Dear Elon, I got your glossy brochure in the mail last week.

Dear Elon Musk, thanks for the letter


Dear Elon,

I got your glossy brochure in the mail last week. My heart started racing when I saw the wide envelope because I thought you had created a Tesla Motors University and accepted me. But fret not for my joy lived on when I saw the renderings of the Model 3 that I ordered. You made a beautiful car. Well, you still have to make it.

By the way, could you hustle that process along? My ’06 Subaru doesn’t purr like it used to. Then again, the Model 3 won’t purr at all. Can you make my car sound like a Space X Falcon 9 lifting off? I’m like a motorcycle driver. I need the attention.

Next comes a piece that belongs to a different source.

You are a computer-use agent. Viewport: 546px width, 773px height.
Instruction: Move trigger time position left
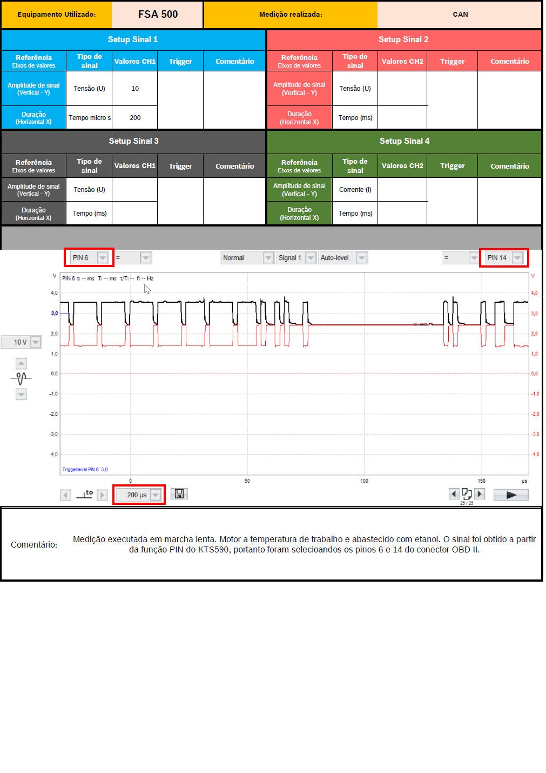pyautogui.click(x=66, y=495)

Are you going Burning Man again this year? I heard you came up with the idea for Solar City out there. By the way, what’s up with that Solar City merger thing. I’m no mathematician, but 100 trillion gazillion in debt plus 100 million billion in debt, I believe, creates a larger sum of debt. Though, cars running off sunshine does have a nice ring to it.

Speaking of ring, are you getting back out there to meet a new lady friend? Props on the cover up; you’ve been sleeping at the Tesla factory to “make sure production is on time.” The old ‘I’m sleeping over at my friend’s house’ and then sneaking off to meet up with a cutie. I practically patented that technique in 7th grade. So who’s the lucky lady? It’s Kelly from the PR department, isn’t it!

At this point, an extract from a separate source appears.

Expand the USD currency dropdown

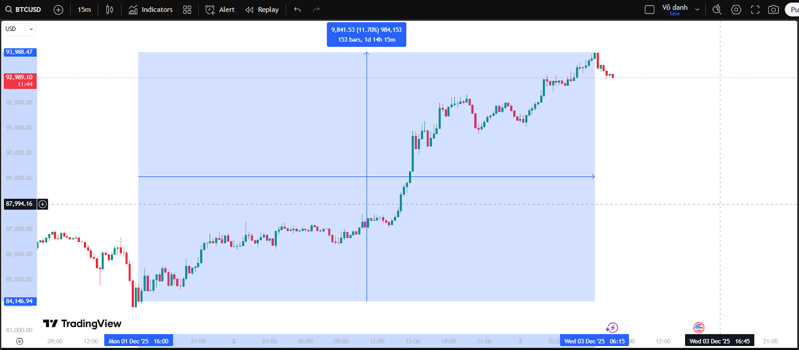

I’ve been thinking, hypothetically speaking, if one were to activate Bioweapon Defense Mode on a Model X and then rip a fart, one could engulf the car with methane and impair the driver’s ability to drive. Not to mention the prospective flammability of the air. Major safety issue. You might want to get an intern on that.

I know you’ve been a little busy lately. That’s why I’ve come up with a way to fund all of your ventures by means of a new innovative product:

Elon’s Musk – The cologne for the up-and-coming entrepreneurI know a guy in the perfume game. We can have a prototype by end of Q3, make it the standard “new car smell” in all Model 3’s, and then get Peter Thiel to endorse it so that all his tech disciples will follow suit. Oh, wait, after backing Trump, Pete’s endorsement is as meaningful as my dog Pongo’s. To be fair, Pongo is well-respected in the Golden Retriever athletic community. But he steers clear of pawlitics.

Anyhow, I’m with you all the way captain. Let’s accelerate this transition to a clean future. And if that doesn’t work, I’ll go to Mars and drop nukes on it with you bro.